■ **What is required**:
Reproduce the records below; each should match the original exactly.

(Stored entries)
--------------------------------

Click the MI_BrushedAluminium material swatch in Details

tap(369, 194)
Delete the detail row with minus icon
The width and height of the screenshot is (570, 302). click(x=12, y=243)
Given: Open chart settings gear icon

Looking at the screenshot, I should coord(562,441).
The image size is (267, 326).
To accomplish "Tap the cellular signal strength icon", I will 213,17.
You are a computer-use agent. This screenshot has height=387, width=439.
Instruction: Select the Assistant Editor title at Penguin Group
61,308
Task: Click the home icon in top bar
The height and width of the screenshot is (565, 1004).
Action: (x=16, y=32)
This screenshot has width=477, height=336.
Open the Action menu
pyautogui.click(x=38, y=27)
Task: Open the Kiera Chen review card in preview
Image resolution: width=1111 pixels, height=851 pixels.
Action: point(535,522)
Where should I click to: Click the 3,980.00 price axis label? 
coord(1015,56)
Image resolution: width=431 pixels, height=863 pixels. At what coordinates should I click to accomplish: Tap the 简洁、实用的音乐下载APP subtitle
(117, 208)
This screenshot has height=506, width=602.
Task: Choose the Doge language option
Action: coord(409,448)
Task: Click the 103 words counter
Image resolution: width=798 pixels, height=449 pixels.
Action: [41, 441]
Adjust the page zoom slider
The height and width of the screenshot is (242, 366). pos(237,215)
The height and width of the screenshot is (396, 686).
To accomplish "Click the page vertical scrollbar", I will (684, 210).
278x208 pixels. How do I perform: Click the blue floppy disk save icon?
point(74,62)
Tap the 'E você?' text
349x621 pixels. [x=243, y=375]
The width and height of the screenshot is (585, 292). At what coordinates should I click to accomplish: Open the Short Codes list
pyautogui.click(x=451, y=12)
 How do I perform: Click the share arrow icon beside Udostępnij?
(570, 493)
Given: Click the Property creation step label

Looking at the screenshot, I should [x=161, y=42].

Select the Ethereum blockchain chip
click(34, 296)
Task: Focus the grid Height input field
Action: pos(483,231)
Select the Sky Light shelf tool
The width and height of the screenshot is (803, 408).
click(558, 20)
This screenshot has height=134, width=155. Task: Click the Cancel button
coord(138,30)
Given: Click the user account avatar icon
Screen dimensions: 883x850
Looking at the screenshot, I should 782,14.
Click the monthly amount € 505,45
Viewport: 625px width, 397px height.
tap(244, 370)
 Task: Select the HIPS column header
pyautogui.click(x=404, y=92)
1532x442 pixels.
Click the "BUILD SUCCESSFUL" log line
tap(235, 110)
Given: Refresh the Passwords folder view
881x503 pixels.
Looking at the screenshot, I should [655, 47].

--------------------------------

■ **Result of this task**:
Click the MI_BrushedAluminium material swatch in Details

tap(369, 194)
Delete the detail row with minus icon
The width and height of the screenshot is (570, 302). click(x=12, y=243)
Given: Open chart settings gear icon

Looking at the screenshot, I should coord(562,441).
The image size is (267, 326).
To accomplish "Tap the cellular signal strength icon", I will 213,17.
You are a computer-use agent. This screenshot has height=387, width=439.
Instruction: Select the Assistant Editor title at Penguin Group
61,308
Task: Click the home icon in top bar
The height and width of the screenshot is (565, 1004).
Action: (x=16, y=32)
This screenshot has width=477, height=336.
Open the Action menu
pyautogui.click(x=38, y=27)
Task: Open the Kiera Chen review card in preview
Image resolution: width=1111 pixels, height=851 pixels.
Action: point(535,522)
Where should I click to: Click the 3,980.00 price axis label? 
coord(1015,56)
Image resolution: width=431 pixels, height=863 pixels. At what coordinates should I click to accomplish: Tap the 简洁、实用的音乐下载APP subtitle
(117, 208)
This screenshot has height=506, width=602.
Task: Choose the Doge language option
Action: coord(409,448)
Task: Click the 103 words counter
Image resolution: width=798 pixels, height=449 pixels.
Action: [41, 441]
Adjust the page zoom slider
The height and width of the screenshot is (242, 366). pos(237,215)
The height and width of the screenshot is (396, 686).
To accomplish "Click the page vertical scrollbar", I will (684, 210).
278x208 pixels. How do I perform: Click the blue floppy disk save icon?
point(74,62)
Tap the 'E você?' text
349x621 pixels. [x=243, y=375]
The width and height of the screenshot is (585, 292). At what coordinates should I click to accomplish: Open the Short Codes list
pyautogui.click(x=451, y=12)
 How do I perform: Click the share arrow icon beside Udostępnij?
(570, 493)
Given: Click the Property creation step label

Looking at the screenshot, I should [x=161, y=42].

Select the Ethereum blockchain chip
click(34, 296)
Task: Focus the grid Height input field
Action: pos(483,231)
Select the Sky Light shelf tool
The width and height of the screenshot is (803, 408).
click(558, 20)
This screenshot has height=134, width=155. Task: Click the Cancel button
coord(138,30)
Given: Click the user account avatar icon
Screen dimensions: 883x850
Looking at the screenshot, I should 782,14.
Click the monthly amount € 505,45
Viewport: 625px width, 397px height.
tap(244, 370)
 Task: Select the HIPS column header
pyautogui.click(x=404, y=92)
1532x442 pixels.
Click the "BUILD SUCCESSFUL" log line
tap(235, 110)
Given: Refresh the Passwords folder view
881x503 pixels.
Looking at the screenshot, I should [655, 47].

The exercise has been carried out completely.